What to work on » Which of the lines below include the word "agent"? Pull each one out.

Exercise materials »
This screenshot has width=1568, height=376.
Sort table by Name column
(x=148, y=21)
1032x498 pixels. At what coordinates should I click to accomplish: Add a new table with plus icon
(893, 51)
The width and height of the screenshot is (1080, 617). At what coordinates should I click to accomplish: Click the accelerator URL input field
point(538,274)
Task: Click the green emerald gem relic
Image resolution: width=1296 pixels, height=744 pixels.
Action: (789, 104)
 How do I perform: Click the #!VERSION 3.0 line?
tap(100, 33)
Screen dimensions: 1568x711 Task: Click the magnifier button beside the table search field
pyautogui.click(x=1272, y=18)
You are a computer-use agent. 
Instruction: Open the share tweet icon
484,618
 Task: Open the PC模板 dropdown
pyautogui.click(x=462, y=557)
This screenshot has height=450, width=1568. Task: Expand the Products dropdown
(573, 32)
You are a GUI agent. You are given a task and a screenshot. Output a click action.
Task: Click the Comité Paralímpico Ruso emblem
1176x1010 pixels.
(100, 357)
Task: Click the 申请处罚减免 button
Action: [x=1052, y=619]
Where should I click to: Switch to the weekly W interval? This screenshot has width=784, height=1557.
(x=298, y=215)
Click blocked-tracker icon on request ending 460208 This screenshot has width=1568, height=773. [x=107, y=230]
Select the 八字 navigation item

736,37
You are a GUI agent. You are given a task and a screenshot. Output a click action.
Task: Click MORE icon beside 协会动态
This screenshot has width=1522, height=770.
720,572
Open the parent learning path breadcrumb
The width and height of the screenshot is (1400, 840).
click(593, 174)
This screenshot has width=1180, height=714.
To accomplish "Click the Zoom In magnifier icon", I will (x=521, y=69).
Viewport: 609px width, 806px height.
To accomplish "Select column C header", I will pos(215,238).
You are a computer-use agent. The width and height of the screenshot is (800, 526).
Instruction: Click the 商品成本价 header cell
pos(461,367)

Written response »
You are a computer-use agent. 
You are a GUI agent. You are given a task and a screenshot. Output a click action.
You are a GUI agent. You are given a task and a screenshot. Output a click action.
You are a computer-use agent. The width and height of the screenshot is (800, 526).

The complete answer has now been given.